5. Identify and Catalog Data Elements
Understand what elements (internal and external) are needed for the perfect data strategy. Internal elements within a company such as corporate hierarchy, general ledger, accounts payable and receivable, shared service information, inventory information, are critical in connecting to various external elements within a company. These external elements include agency data, credit card expense management data, meetings management data, GDS, etc. Take thought into identifying what data elements to collect and store. There are hundreds of data points between when travel is booked and expensed. But the collection of that data and the reporting of it is so critical to a well-managed program. Once you understand the data, consolidate it together and then visualize using a business intelligence tool like GraspDATA.
6. Establish a Data Store
A “data store” can take on many names. You can call it a data repository or a data warehouse. The point is, it is important to make sure that the data is together and combined. Implement a solution to be able to provision data into a structure and location that will support incoming data. Accessibility is key to a data store with easy navigation from an internal perspective and where shared access and communication is possible.
7. Provision Your Storage
Provide or supply data for use. Package the data within a business intelligence tool that can be reused by others in the organization or possibly other vendors. It is important to be able to push data to a vendor or to be able to capture data from a vendor. The ease of back-and-forth movement or what we call, “Dual Sync” is really important to many vendors that can benefit from shared data. Security should always be a top priority. For those who have access into the data store, make sure that there are clear rules of engagement and be able to provide rules and access guidelines for the data.
8. Clean and Normalize
Data cleansing and normalizing is a lot more difficult to accomplish than it sounds, especially in the travel and expense industry. There can be 50 different TMCs that call the same hotel a different name. Sometimes there can be different units are used across different databases. One company may want certain elements on a credit card that other companies don’t want. There are always inconsistencies and errors. Cleaning and normalizing is one of the most important things when trying to ensure data accuracy. It is essential to the perfect data strategy. No matter how good of a front end you have, if you can’t get the data right on the back end, then it doesn’t matter. Don’t make decisions off of bad data!
9. Establish Governance
Establish, manage and communicate information policies and mechanisms for effective data usage. Police it, set up rules, be consistent and have a way to govern those rules and policies. Even after all the work one to set up your strategy, it can be easy to forget to spot check regularly. A strategy can fall apart without a data quality management system that shows where the breakdowns are, where there are data problems, etc.

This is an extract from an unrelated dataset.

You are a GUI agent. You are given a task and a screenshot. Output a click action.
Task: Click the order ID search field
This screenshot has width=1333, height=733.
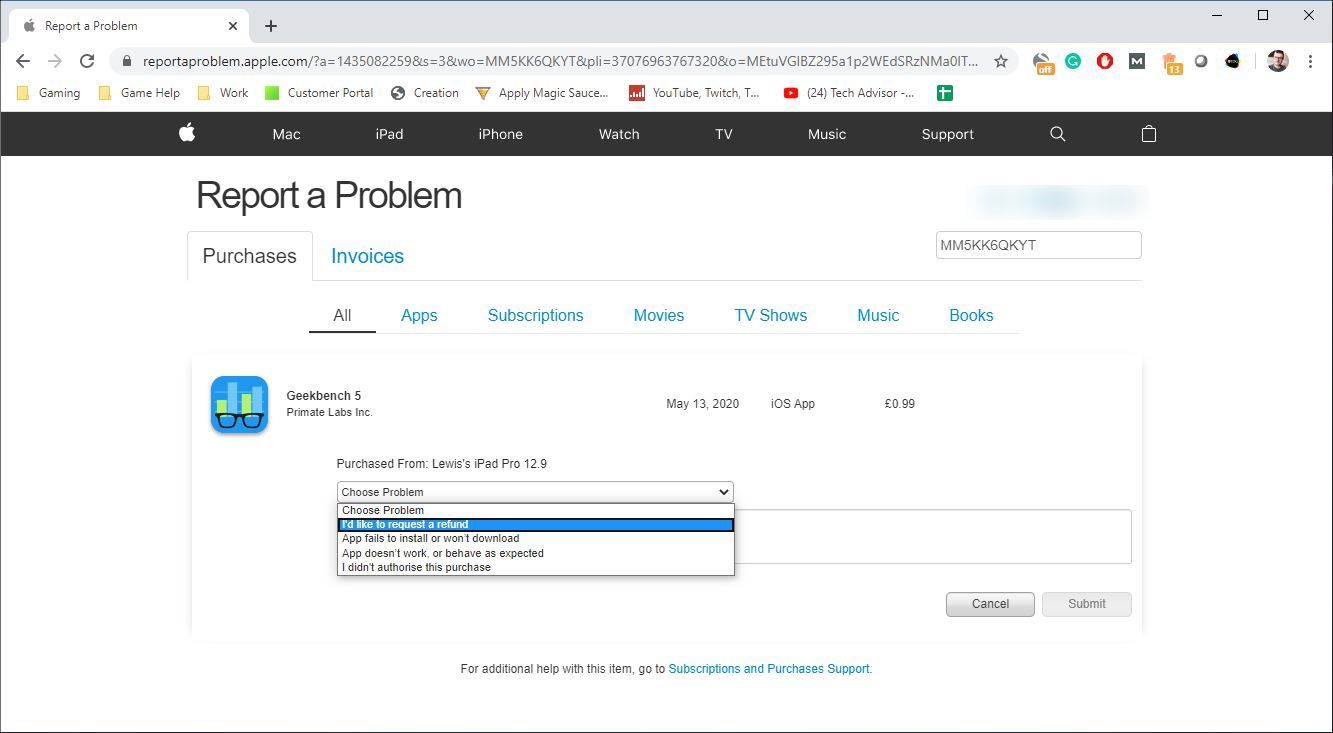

10. Work With Best In Class Vendors
Never settle for less than what is necessary. Whoever the vendor is, it is important to not compromise. Very often it is important to remember that sometimes you must spend money to ultimately save money. Make sure the vendors you work with are the best in class.
Bonus Tip! Be Patient
Developing a data strategy takes time. To make the necessary changes to your data strategy based on the metrics that you're seeing, the KPIs that you're reporting on, this all takes time. Stay the course and know your end game. Keep an eye on the hurdles and the milestones. Be patient!